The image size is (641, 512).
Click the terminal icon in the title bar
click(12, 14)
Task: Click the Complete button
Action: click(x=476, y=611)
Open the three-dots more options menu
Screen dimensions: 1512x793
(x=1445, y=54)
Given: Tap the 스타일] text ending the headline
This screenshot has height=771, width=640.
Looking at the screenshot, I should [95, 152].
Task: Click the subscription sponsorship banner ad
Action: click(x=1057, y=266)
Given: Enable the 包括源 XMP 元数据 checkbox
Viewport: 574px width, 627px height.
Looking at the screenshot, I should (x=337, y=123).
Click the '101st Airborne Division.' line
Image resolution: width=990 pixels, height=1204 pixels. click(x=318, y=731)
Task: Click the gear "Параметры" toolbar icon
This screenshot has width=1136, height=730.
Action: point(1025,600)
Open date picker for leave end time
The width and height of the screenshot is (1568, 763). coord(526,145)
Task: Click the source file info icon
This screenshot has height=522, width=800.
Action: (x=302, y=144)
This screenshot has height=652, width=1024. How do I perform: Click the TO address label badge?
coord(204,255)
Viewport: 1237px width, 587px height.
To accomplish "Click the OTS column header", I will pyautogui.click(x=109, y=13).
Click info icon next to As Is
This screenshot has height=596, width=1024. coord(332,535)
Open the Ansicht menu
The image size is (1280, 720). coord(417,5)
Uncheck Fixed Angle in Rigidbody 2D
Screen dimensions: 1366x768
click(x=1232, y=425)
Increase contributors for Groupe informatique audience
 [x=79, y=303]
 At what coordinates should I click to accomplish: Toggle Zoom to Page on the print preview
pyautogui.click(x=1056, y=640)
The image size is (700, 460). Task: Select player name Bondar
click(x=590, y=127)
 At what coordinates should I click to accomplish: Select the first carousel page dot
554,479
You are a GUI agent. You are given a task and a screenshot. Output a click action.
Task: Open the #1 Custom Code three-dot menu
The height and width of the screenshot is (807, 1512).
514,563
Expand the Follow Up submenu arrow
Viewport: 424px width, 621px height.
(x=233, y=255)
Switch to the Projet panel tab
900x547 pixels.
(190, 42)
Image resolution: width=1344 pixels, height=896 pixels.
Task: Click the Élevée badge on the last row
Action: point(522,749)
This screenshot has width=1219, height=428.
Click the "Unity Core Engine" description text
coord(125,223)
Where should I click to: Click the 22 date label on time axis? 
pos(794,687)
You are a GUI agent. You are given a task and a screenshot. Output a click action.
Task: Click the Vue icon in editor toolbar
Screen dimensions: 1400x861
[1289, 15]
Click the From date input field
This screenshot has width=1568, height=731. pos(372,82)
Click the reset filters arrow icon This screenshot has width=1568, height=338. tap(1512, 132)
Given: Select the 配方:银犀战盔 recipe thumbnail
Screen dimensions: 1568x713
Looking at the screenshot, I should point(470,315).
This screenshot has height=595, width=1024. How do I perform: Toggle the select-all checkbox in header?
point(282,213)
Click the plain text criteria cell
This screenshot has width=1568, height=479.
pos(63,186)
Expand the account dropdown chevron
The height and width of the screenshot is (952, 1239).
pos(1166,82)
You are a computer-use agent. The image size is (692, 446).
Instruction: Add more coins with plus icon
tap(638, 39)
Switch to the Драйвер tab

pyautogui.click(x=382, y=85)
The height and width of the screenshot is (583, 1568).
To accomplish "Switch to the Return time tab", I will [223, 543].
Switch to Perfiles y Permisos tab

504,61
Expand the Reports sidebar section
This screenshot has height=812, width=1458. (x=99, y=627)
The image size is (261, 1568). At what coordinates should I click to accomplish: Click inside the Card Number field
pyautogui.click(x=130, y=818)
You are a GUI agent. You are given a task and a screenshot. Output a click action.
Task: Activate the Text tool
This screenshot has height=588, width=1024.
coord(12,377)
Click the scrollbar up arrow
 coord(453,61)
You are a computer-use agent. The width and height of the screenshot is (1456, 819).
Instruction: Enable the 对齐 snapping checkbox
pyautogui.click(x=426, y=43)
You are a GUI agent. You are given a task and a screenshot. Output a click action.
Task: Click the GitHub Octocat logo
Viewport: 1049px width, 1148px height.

###

Task directions:
Repeat the entries above verbatim, starting at the line containing "Increase contributors for" and ending after the line containing "pos(794,687)".

Final result:
Increase contributors for Groupe informatique audience
 [x=79, y=303]
 At what coordinates should I click to accomplish: Toggle Zoom to Page on the print preview
pyautogui.click(x=1056, y=640)
The image size is (700, 460). Task: Select player name Bondar
click(x=590, y=127)
 At what coordinates should I click to accomplish: Select the first carousel page dot
554,479
You are a GUI agent. You are given a task and a screenshot. Output a click action.
Task: Open the #1 Custom Code three-dot menu
The height and width of the screenshot is (807, 1512).
514,563
Expand the Follow Up submenu arrow
Viewport: 424px width, 621px height.
(x=233, y=255)
Switch to the Projet panel tab
900x547 pixels.
(190, 42)
Image resolution: width=1344 pixels, height=896 pixels.
Task: Click the Élevée badge on the last row
Action: point(522,749)
This screenshot has width=1219, height=428.
Click the "Unity Core Engine" description text
coord(125,223)
Where should I click to: Click the 22 date label on time axis? 
pos(794,687)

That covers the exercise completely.